Meir Shalev: La richesse des lectures plurielles

Meir Shalev est mort le 11 avril 2023 à l’âge de 74 ans. Écrivain israélien reconnu, se définissant comme juif laïc, il fut un lecteur et commentateur reconnu de la Bible.
Pour Tenou’a, Delphine Horvilleur l’avait rencontré autour de son essai Ma Bible est une autre Bible.
Le président israélien, Isaac Herzog, exprime sa tristesse: “Comme il est triste que nous n’ayons plus à attendre un nouveau livre de Meir Shalev, qui (…) changera nos vies, les rendra plus riches, plus complètes.”

Meir Shalev en 2015 à Leipzig (Wikimedia Commons)

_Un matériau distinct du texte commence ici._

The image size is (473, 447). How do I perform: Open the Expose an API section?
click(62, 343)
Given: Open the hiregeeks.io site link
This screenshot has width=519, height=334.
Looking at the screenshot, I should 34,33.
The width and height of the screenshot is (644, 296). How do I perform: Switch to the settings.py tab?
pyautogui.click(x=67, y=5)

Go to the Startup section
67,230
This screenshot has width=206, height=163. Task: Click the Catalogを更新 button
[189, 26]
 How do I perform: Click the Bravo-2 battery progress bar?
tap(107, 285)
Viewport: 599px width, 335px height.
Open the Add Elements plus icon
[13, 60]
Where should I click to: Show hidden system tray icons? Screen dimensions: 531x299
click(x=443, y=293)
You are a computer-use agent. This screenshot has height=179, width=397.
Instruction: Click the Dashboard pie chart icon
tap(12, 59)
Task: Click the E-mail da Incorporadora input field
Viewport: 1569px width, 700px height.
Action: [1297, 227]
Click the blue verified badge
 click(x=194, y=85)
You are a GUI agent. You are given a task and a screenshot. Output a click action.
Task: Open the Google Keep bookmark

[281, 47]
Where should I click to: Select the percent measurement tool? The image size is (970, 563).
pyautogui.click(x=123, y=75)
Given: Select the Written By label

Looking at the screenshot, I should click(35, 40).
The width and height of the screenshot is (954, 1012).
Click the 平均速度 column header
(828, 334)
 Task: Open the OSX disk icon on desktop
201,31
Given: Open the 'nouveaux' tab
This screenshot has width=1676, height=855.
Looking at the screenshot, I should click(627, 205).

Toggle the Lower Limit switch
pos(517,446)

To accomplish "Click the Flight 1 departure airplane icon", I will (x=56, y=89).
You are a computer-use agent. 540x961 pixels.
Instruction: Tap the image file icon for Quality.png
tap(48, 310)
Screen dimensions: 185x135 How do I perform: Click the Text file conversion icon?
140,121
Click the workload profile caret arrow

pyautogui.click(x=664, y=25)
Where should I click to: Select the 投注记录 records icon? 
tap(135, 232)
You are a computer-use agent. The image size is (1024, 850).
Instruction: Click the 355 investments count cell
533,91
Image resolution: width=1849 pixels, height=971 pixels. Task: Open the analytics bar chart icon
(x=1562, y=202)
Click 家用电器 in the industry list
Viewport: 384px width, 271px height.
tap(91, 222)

En décembre 2011, Tenou’a publiait dans son numéro 146 “Traduire, l’entre-deux du judaïsme”, un entretien avec l’écrivain Meir Shalev portant notamment sur son essai, Ma Bible est une autre Bible, publié en français chez Deux-Terres trois ans plus tôt*. Alors que nous apprenons avec tristesse la disparition de Meir Shalev ce 11 avril 2023, nous vous proposons de retrouver ici les mots de cet immense écrivain israélien.

Selon vous, un Israélien qui lit la Bible a-t-il besoin d’une traduction ?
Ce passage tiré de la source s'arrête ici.